**** Material for this exercise ****

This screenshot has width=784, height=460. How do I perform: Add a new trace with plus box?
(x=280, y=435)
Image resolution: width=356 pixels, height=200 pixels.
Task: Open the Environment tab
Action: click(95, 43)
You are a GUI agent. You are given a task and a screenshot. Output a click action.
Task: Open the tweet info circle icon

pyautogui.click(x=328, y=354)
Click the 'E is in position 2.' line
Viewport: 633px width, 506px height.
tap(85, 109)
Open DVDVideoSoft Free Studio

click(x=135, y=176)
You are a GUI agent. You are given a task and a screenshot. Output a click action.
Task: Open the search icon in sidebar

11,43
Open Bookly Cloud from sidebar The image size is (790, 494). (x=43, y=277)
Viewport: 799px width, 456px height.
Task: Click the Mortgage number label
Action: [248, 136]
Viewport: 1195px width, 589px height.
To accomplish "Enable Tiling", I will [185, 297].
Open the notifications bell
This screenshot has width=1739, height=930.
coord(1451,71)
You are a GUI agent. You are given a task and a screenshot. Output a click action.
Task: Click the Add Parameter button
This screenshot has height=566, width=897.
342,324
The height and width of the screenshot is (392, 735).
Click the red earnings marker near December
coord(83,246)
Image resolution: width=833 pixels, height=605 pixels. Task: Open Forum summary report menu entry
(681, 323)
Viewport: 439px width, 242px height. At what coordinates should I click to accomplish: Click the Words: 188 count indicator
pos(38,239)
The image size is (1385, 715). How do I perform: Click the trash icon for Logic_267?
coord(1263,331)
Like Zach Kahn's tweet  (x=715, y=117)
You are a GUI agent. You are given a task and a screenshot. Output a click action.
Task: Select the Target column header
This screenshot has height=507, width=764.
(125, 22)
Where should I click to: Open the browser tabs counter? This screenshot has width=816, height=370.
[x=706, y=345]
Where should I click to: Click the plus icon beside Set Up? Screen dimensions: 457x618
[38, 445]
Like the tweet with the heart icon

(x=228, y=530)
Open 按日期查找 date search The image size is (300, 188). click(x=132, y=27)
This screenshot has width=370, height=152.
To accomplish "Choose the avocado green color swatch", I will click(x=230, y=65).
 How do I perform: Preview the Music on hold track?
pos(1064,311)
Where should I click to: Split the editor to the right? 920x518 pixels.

****

[What you need to do] The reply should hold only the lines from the beginning of the listing above through the line with "Open the notifications bell", each one written exactly as it appears.

[Result]
This screenshot has width=784, height=460. How do I perform: Add a new trace with plus box?
(x=280, y=435)
Image resolution: width=356 pixels, height=200 pixels.
Task: Open the Environment tab
Action: click(95, 43)
You are a GUI agent. You are given a task and a screenshot. Output a click action.
Task: Open the tweet info circle icon

pyautogui.click(x=328, y=354)
Click the 'E is in position 2.' line
Viewport: 633px width, 506px height.
tap(85, 109)
Open DVDVideoSoft Free Studio

click(x=135, y=176)
You are a GUI agent. You are given a task and a screenshot. Output a click action.
Task: Open the search icon in sidebar

11,43
Open Bookly Cloud from sidebar The image size is (790, 494). (x=43, y=277)
Viewport: 799px width, 456px height.
Task: Click the Mortgage number label
Action: [248, 136]
Viewport: 1195px width, 589px height.
To accomplish "Enable Tiling", I will [185, 297].
Open the notifications bell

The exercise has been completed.